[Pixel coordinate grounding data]
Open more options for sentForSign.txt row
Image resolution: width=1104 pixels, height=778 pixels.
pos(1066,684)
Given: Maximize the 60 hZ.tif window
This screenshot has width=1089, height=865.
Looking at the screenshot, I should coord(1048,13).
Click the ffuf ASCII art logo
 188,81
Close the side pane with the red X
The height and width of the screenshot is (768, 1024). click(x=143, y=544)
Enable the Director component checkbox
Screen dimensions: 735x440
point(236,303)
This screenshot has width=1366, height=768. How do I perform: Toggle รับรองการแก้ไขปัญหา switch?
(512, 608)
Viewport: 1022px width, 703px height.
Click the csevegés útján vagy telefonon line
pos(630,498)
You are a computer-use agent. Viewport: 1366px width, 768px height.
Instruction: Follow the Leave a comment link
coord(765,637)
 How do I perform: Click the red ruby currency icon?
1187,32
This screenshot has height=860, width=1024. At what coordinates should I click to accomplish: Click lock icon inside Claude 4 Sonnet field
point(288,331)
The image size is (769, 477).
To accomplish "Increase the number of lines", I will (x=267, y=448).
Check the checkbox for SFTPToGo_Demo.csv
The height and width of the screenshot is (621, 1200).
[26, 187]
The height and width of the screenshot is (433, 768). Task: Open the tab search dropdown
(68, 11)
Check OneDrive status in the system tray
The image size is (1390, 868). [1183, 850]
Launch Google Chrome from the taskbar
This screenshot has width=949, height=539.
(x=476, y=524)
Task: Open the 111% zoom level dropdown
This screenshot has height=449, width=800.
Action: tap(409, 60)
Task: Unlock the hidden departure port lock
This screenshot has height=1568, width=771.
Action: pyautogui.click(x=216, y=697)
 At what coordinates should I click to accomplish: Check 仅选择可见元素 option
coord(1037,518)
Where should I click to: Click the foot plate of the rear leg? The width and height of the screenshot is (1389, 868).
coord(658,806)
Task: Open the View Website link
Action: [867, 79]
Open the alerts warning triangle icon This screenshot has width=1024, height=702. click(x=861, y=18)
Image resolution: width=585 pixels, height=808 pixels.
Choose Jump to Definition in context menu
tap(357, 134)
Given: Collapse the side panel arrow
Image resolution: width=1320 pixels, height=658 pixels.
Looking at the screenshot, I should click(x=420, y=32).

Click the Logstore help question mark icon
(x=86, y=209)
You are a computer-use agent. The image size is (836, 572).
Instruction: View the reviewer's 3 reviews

Work order
Could you transcribe each entry exactly as it stands?

Result of this task
Open more options for sentForSign.txt row
Image resolution: width=1104 pixels, height=778 pixels.
pos(1066,684)
Given: Maximize the 60 hZ.tif window
This screenshot has width=1089, height=865.
Looking at the screenshot, I should coord(1048,13).
Click the ffuf ASCII art logo
 188,81
Close the side pane with the red X
The height and width of the screenshot is (768, 1024). click(x=143, y=544)
Enable the Director component checkbox
Screen dimensions: 735x440
point(236,303)
This screenshot has width=1366, height=768. How do I perform: Toggle รับรองการแก้ไขปัญหา switch?
(512, 608)
Viewport: 1022px width, 703px height.
Click the csevegés útján vagy telefonon line
pos(630,498)
You are a computer-use agent. Viewport: 1366px width, 768px height.
Instruction: Follow the Leave a comment link
coord(765,637)
 How do I perform: Click the red ruby currency icon?
1187,32
This screenshot has height=860, width=1024. At what coordinates should I click to accomplish: Click lock icon inside Claude 4 Sonnet field
point(288,331)
The image size is (769, 477).
To accomplish "Increase the number of lines", I will (x=267, y=448).
Check the checkbox for SFTPToGo_Demo.csv
The height and width of the screenshot is (621, 1200).
[26, 187]
The height and width of the screenshot is (433, 768). Task: Open the tab search dropdown
(68, 11)
Check OneDrive status in the system tray
The image size is (1390, 868). [1183, 850]
Launch Google Chrome from the taskbar
This screenshot has width=949, height=539.
(x=476, y=524)
Task: Open the 111% zoom level dropdown
This screenshot has height=449, width=800.
Action: tap(409, 60)
Task: Unlock the hidden departure port lock
This screenshot has height=1568, width=771.
Action: pyautogui.click(x=216, y=697)
 At what coordinates should I click to accomplish: Check 仅选择可见元素 option
coord(1037,518)
Where should I click to: Click the foot plate of the rear leg? The width and height of the screenshot is (1389, 868).
coord(658,806)
Task: Open the View Website link
Action: [867, 79]
Open the alerts warning triangle icon This screenshot has width=1024, height=702. click(x=861, y=18)
Image resolution: width=585 pixels, height=808 pixels.
Choose Jump to Definition in context menu
tap(357, 134)
Given: Collapse the side panel arrow
Image resolution: width=1320 pixels, height=658 pixels.
Looking at the screenshot, I should click(x=420, y=32).

Click the Logstore help question mark icon
(x=86, y=209)
You are a computer-use agent. The image size is (836, 572).
Instruction: View the reviewer's 3 reviews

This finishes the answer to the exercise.